Here, in order, are the 64 printing characters used to encode a 6-bit byte.  It is modeled after ASCII, but some common punctuation namely ;,-.? has been moved so that it remains unchanged when encoded.  (The moved punctuation was moved only up or down a column of the 16-wide ASCII table, preserving low-order bits out of tradition).  The second row, beginning with @, are characters that will only be used in multibyte sequences.  The first row, beginning with space, represents characters which will be unchanged when encoded but can also occur as the last byte of a multibyte sequence.

 abcdefghijklmnopqrstuvwxyz;,-.?
@ABCDEFGHIJKLMNOPQRSTUVWXYZ[\]^_

The following is how Unicode code points 0 through 127 are encoded.  Here is a 16-wide ASCII table to see the corresponding original characters.

BaBbBcBdBeBfBgBhBiBjBkBlBmBnBo
BpBqBrBsBtBuBvBwBxByBzB;B,B-B.B?
 CqCrCsCtCuCvCwCxCyCzC;,-.C?
CaCbCcCdCeCfCgChCiCj;ClCmCn?
AaAbAcAdAeAfAgAhAiAjAkAlAmAnAo
ApAqArAsAtAuAvAwAxAyAzA;A,A-A.A?
Cpabcdefghijklmno
pqrstuvwxyzCkC,C-C.Co

The fact that some multibyte sequences are terminated by space (e.g., code points 48 and 64, corresponding to the digit zero and the at-sign respectively) is a little unfortunate.

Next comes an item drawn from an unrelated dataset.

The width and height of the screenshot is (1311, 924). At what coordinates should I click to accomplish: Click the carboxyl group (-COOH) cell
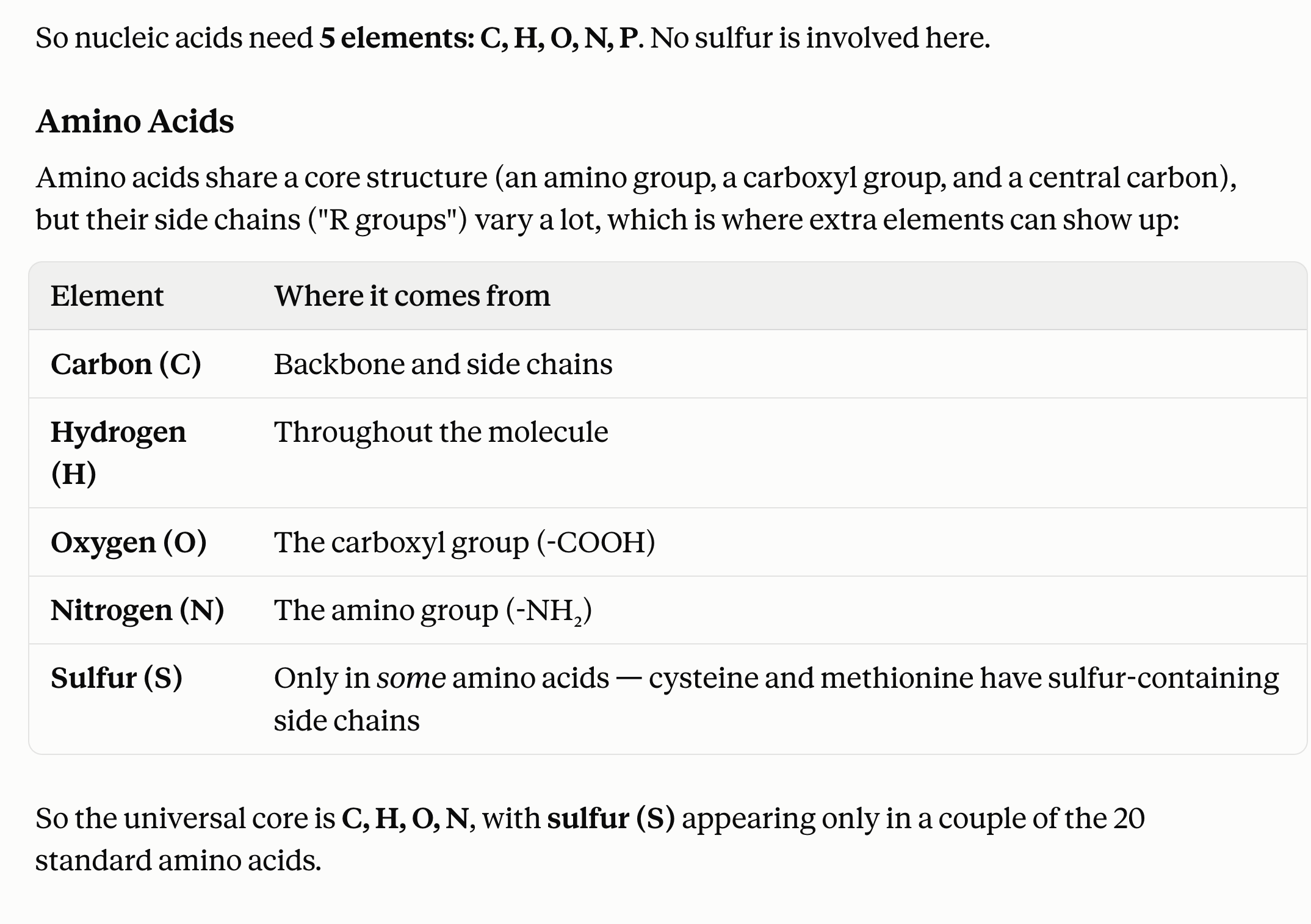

Here is some more text containing higher Unicode code points, followed by its vaguely readable encoding:

lowercase Capitalized camelCase UPPERCASE numbers 0123456789 common punctuation ;,-.? at-sign @ bob@example.com http://example.com exclamation ! (parentheses) time 12:01 tilde ~ ‘single curly quotes’ “double curly quotes” yen ¥ euro € en–dash em—dash ellipsis … y-umlaut ÿ eng ŋ tent emoji ⛺ fire kanji 火 canoe emoji 🛶 newline

lowercase Acapitalized camelAcase AuApApAeArAcAaAsAe numbers C CaCbCcCdCeCfCgChCi common punctuation ;,-.? at-sign A  bobA example.com httpCjC?C?example.com exclamation Cq CxparenthesesCy time CaCbCjC Ca tilde C. H@xsingle curly quotesH@y H@,double curly quotesH@- yen Ee euro HEl enH@sdash emH@tdash ellipsis HAf y-umlaut G? eng Jk tent emoji IWz fire kanji \Ck canoe emoji C]Wv newlineBj

We implemented an encoder and decoder in Haskell (after first trying in Perl but finding it to be the wrong tool).  Some code excerpts:

We represented bytes as lists of Bool, sometimes little-endian sometimes big-endian depending on where we were in the conversion.  This is highly space-inefficient, but does allow some elegant code.  Given a list of big-endian bytes, splitting off the initial bytes that all have their high (first) bit set is elegantly span head.  This is used in decoding.

type Bstring=[Bool];
myspan :: [Bstring] -> ([Bstring],[Bstring]);
myspan = span head; -- takeWhile (\l -> head l == True)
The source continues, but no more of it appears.